I am writing this story to share a wonderful experience but more importantly to find out if any one else has ever had a similar experience as I try to understand what "it" could have been. I will post this story on paranormal sites and religious sites in search of a similar visitation type story. I am agnostic and doubtful about ghosts, a "Scully" not a "Mulder", but still open to the fact that there is much I do not know or understand. By not knowing or seeing for myself I have to take a lot in life on faith, for example molecules, scientists say we are made of them yet I have not seen one myself, yet I do believe the scientists. I also have a joke with my friends that because I have never seen a real live moose I don't believe they exist either. Whenever they tell me something unbelievable I just say "uh huh, moose and molecule" and they know what I mean.
So here is my story, which occurred around the year 2000. For years after I never shared this and then when I finally did I would become emotional. Now I can share it with less emotion and I even wonder if it really happened.
Like most paranormal stories it was night and I was in bed, not particularly sleepy but ready for bed. It was a random day, I do not remember much about the day it was so ordinary, no sadness or joy, just mundane like so many. I lived in a small one bedroom apartment by myself. It was the courtyard kind of building where you get to know your neighbors and I felt comfortable there. Even so I always left a lamp on in the livingroom and the bedroom door open so there was low light in the bedroom, in case I needed to get up. Actually I've never slept completely in the dark since I was a child, no shame in being afraid of the dark right. There was also some light coming in through the window from the streetlights, the apartment was in downtown Sacramento.

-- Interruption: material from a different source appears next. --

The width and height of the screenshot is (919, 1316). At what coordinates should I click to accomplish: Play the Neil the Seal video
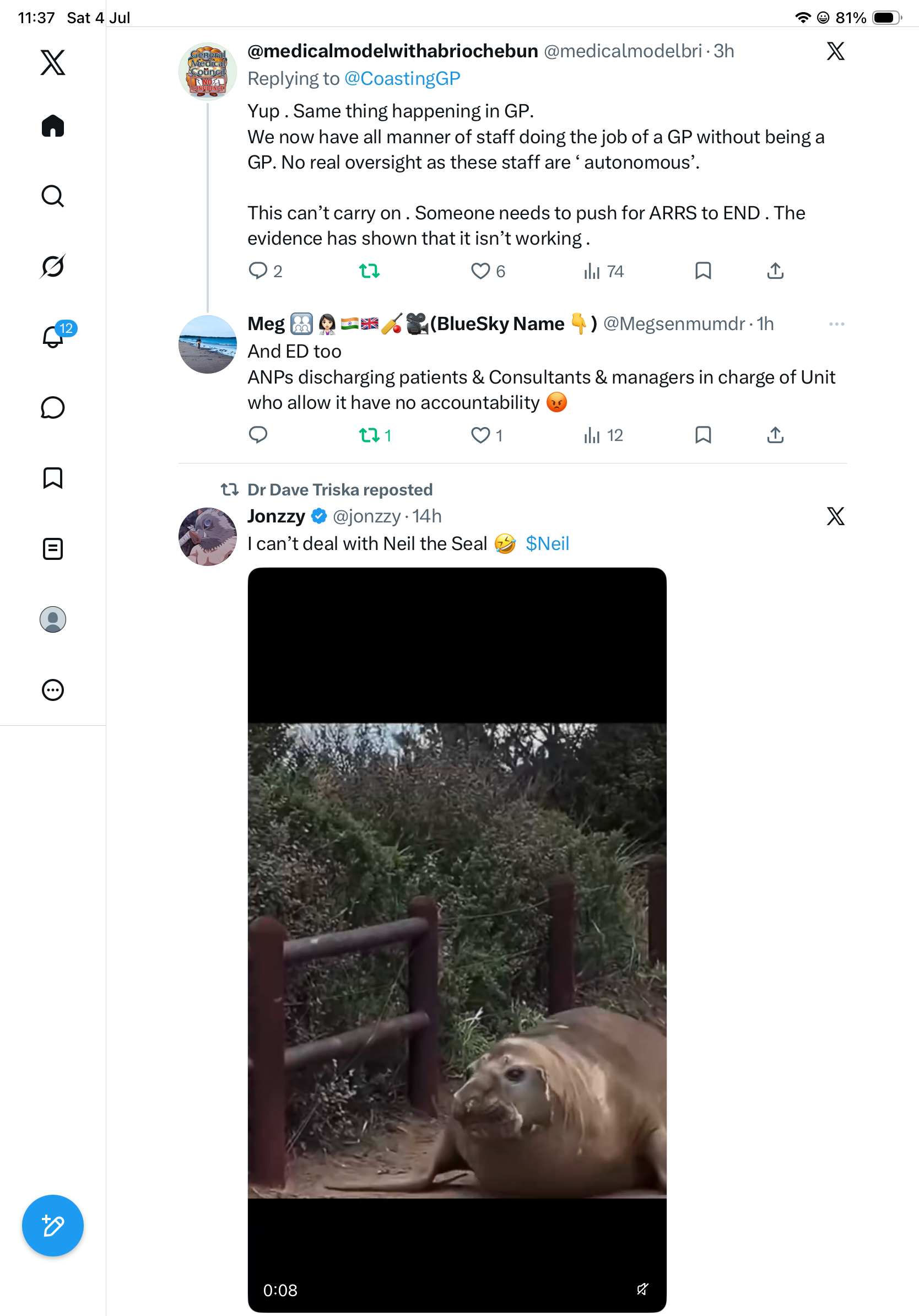click(x=457, y=940)

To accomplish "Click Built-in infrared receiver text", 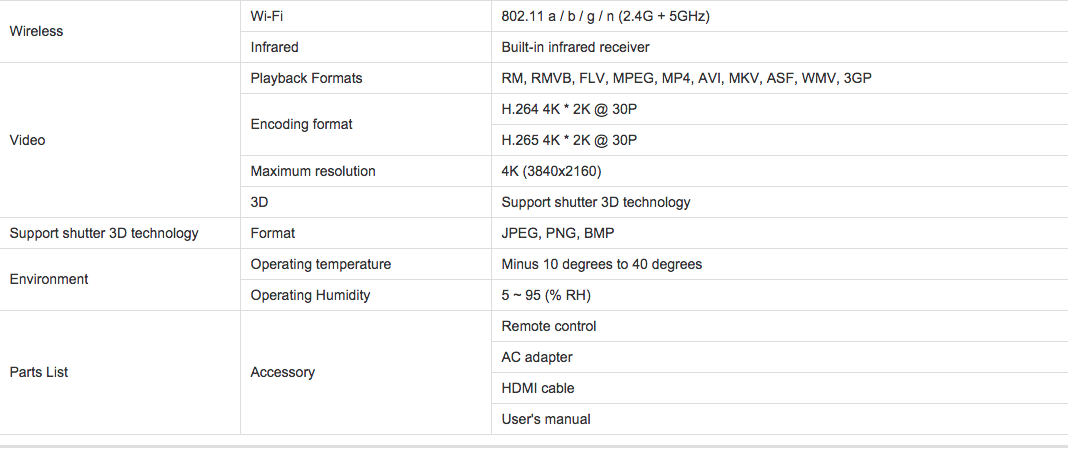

I lay there on my side and I remember rubbing my feet together while waiting for the bed to warm up. Then I noticed the temperature seemed to suddenly change and I was warm and comfortable. I rolled over onto my back and noticed the room seemed slightly glowy, not more light in the room but still it seemed brighter. Then I felt "it". A presence, a powerful presence, it was so powerful that I just knew not to question it. It seemed to come from up and near the window but not through it, just from up. I got the feeling, or more like message, from it that everything would be alright, as if it was telling me this. And that was the wonderful part. I felt so safe and calm about life or death, or I don't even know what, just everything. Like being cared for and safe by something so powerful that I would not dream of doubting it.
Now here's the weird part as if that is not weird enough. I got the feeling that there were others there too. Not powerful and full of authority like the one, but that there was a bit of a group with this presence. People maybe.
So this lasted briefly, hard to know, but probably seconds. After it faded I immediately thought why now? I have never felt anything like that and I have experimented with psychedelic drugs in my wild youth, but I had never felt the feeling of something else being with me, and so powerful. And why? Just to give me a sense of peace? Randomly? As the experience faded I began to question whether or not it was something outside of me or my brain creating a hallucination, the usual doubt of a mental health clinician who knows the strength of hallucinogenic drugs first hand. If that was the case what triggered my brain to do THAT? And can I do it again? Nevertheless I cannot shake remembering that while it happened there was no question in my mind, it's only after that I doubt.
Thank you for listening, please share with me if you have ever had a similar experience and with a group visit.
Wendy
I believe it will come again for you. You can work on helping make it happen by learning how to quiet your mind. When you stop your thinking, you become aware of another connection to a deeper level of reality. This is God. We are all connected but the noise of life and constant thinking drown it out.